It scored 88.4 percent on the benchmark, compared with 83.1 percent for Mythos Preview. CyberGym evaluates AI agents on real-world vulnerability analysis. The benchmark includes 1,507 real-world vulnerabilities across 188 open-source projects. Microsoft said the result indicates MDASH is more effective at identifying vulnerabilities than Mythos Preview.
MDASH is not a single model but an agentic system that runs more than 100 specialized agents. Some agents hunt for vulnerabilities while others debate whether identified flaws are real or exploitable. The company said this approach reduces false positives.

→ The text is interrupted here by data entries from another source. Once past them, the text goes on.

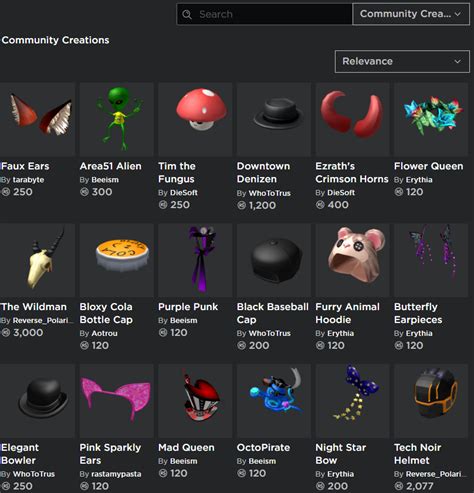
Task: Select the Area51 Alien item image
Action: [x=117, y=119]
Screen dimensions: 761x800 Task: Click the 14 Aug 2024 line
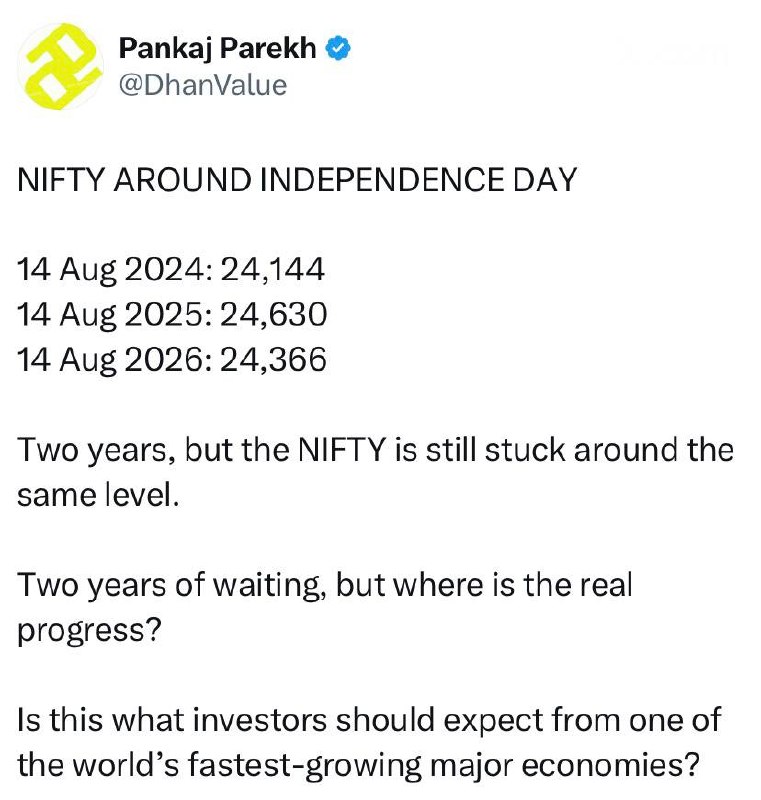(171, 270)

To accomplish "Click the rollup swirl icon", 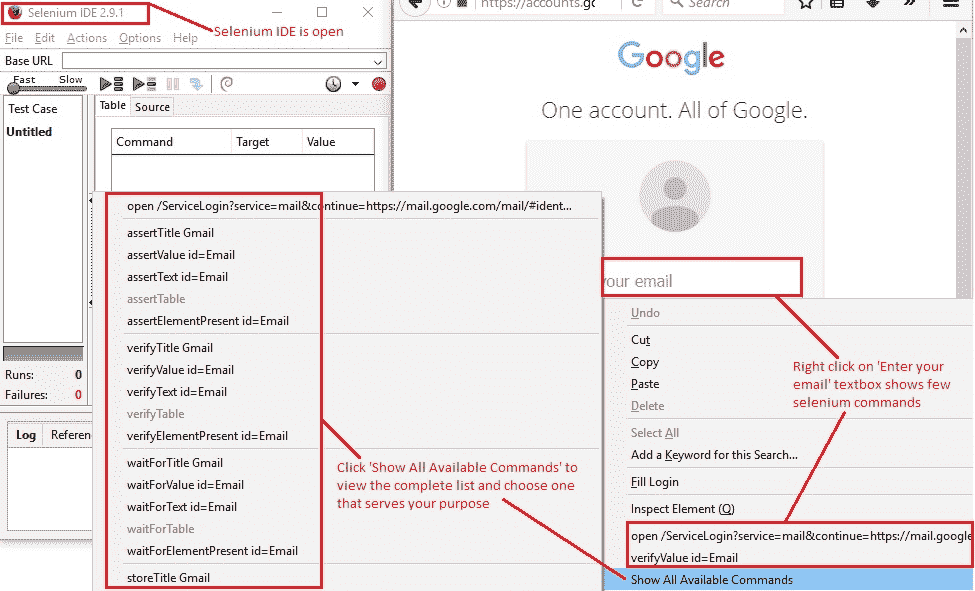I will click(x=227, y=84).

In its first run against the Windows operating system, MDASH surfaced 16 previously unknown vulnerabilities. Four of those were critical remote-takeover flaws addressed in this month’s Patch Tuesday. The announcement came the same week that OpenAI announced its Daybreak security initiative.
MDASH was built by Microsoft’s Autonomous Code Security team. The team includes several members of Team Atlanta, which won the $29.5 million DARPA AI Cyber Challenge by building an autonomous cyber-reasoning system. The system found and patched bugs in open-source projects.
Taesoo Kim, VP of Security Research at Microsoft, leads the Autonomous Code Security team. Kim said the adoption of MDASH is rapid, with everyone internally at Microsoft leveraging it for security tests. The Windows team has integrated the tool into its entire build process and pipeline.
“This enables developers to get feedback and perform security testing by using MDASH as part of the CI/CD pipeline,” Kim said. The company started a private preview of MDASH last week and already has a handful of customers. Available models include GPT 5.5, 5.6, 5.5-Cyber, Sonnet and Opus.
Customers must sign up to apply for access during the private preview phase. Kim said the ability of agents to debate vulnerabilities filters out false positives identified during scanning and offers a higher chance of identifying certain vulnerabilities than Mythos.
Dolan-Gavitt, AI researcher at autonomous offensive security platform XBOW, commented on the result. “The performance of MDASH on CyberGym is good confirmation of something we’ve also found at XBOW: the capability of the model is important, but the harness, the scaffolding you put around the model to point it in the right direction, ensure it has the tools and context it needs to do a good job, and check its work, can be at least as important,” Dolan-Gavitt said via email.
Daniel Spicer, CSO at AI-powered IT security platform Ivanti, also responded. “Based on Microsoft’s description, MDASH is more about the tooling used to run multiple models to identify vulnerabilities. This doesn’t say anything about Mythos specifically, for all we know, Microsoft is using Mythos as part of MDASH,” Spicer said via email.
Andrew Rubin, CEO and founder of breach containment provider Illumio, described the broader environment. “Without commenting on specific models/capabilities, I believe we are seeing the start of a true arms race, both between attackers and defenders, and between the providers themselves.
The size of the steps and the speed of the changes will only continue to increase exponentially,” Rubin said via email.